§ DOCUMENT TEXT:
# # # # #
# Development of Biological-Window-Active Au Open-Shell Nanoparticles with High-Sensitivity Surface-Enhanced Raman Scattering Imaging Probe Properties

**Authors:** Kosuke Sugawa, Yuka Hori, Azusa Onozato, Hikaru Naitoh, Arisa Suzuki, Tamaki Amemiya, Hironobu Tahara, Tsuyoshi Kimura, Yasuhiro Kosuge, Keiji Ohno, Takeshi Hashimoto, Takashi Hayashita, Joe Otsuki

PMC · DOI: 10.3390/nano16040271 · 2026-02-20

## TL;DR

Researchers developed biocompatible gold nanoparticles that emit strong Raman signals in the near-infrared range, suitable for cellular imaging without toxic surfactants.

## Contribution

A surfactant-free method to create gold open-shell nanoparticles with high SERS activity in the biological window is introduced.

## Key findings

- AuOSNs exhibit strong NIR LSP resonance at ~793 nm, matching the 785 nm excitation wavelength.
- PEGylated AuOSNs show negligible cytotoxicity and enable SERS imaging of HeLa cells.
- AuOSNs modified with 4-MBA achieve SERS enhancement factors of ~10^6 in aqueous dispersion.
# # # # #
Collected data
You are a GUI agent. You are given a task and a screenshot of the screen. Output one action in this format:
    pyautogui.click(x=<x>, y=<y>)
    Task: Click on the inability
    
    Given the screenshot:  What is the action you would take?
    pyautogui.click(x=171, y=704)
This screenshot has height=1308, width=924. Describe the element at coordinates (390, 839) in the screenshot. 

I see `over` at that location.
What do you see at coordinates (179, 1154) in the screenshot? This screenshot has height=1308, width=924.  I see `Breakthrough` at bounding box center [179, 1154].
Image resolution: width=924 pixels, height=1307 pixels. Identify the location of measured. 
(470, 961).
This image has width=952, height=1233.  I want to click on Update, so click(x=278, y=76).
# # # # #
§ PROBLEMS TO SOLVE:
A. Translate this sentence from the gold nanoparticle summary into Spanish: "A surfactant-free method to create gold open-shell nanoparticles with high SERS activity in the biological window is introduced."
B. List every finding given under "Key findings" in the gold nanoparticle summary.
C. Write what comes next in the gold nanoparticle summary, continuing after its last line.

§ RESULTS IN ORDER:
A. Se presenta un método sin surfactantes para crear nanopartículas de oro de capa abierta con alta actividad SERS en la ventana biológica.

B.
- AuOSNs exhibit strong NIR LSP resonance at ~793 nm, matching the 785 nm excitation wavelength.
- PEGylated AuOSNs show negligible cytotoxicity and enable SERS imaging of HeLa cells.
- AuOSNs modified with 4-MBA achieve SERS enhancement factors of ~10^6 in aqueous dispersion.

C.
## Abstract

The development of anisotropic gold nanostructures supporting localized surface plasmon (LSP) resonances in the near-infrared (NIR) biological window is of great interest for diagnostic and therapeutic nanotechnologies. Here, we report gold open-shell nanoparticles (AuOSNs), a symmetry-broken nanoshell architecture exhibiting strong NIR surface-enhanced Raman scattering (SERS) activity. AuOSNs were fabricated via a surfactant-free strategy combining bottom-up silica sphere assembly with a simple top-down gold deposition process, without using highly cytotoxic surfactants such as cetyltrimethylammonium bromide (CTAB). Boundary element method (BEM) simulations revealed that the asymmetric open-shell geometry induces NIR LSP resonances with pronounced electromagnetic field localization near the opening edges, depending on excitation configuration. Consistent with these predictions, extinction spectra of AuOSNs dispersed in water showed an LSP resonance peak at ~793 nm, close to the 785 nm excitation wavelength for SERS. In aqueous dispersion, AuOSNs modified with 4-mercaptobenzoic acid (4-MBA) exhibited strong SERS activity with enhancement factors of ~106. Furthermore, polyethylene glycol (PEG)-modified MBA/AuOSNs showed negligible cytotoxicity in vitro. SERS imaging confirmed that PEG/MBA/AuOSNs enable visualization of HeLa cells via characteristic MBA SERS signals. These results demonstrate that surfactant-free AuOSNs provide a biocompatible platform for NIR-excited SERS sensing and cellular imaging, highlighting their potential in plasmonic bioimaging applications.

## Linked entities

- **Chemicals:** cetyltrimethylammonium bromide (PubChem CID 5974), 4-mercaptobenzoic acid (PubChem CID 95738), polyethylene glycol (PubChem CID 9033)

## Full-text entities

- **Diseases:** injury to (MESH:D014947), cytotoxic (MESH:D064420)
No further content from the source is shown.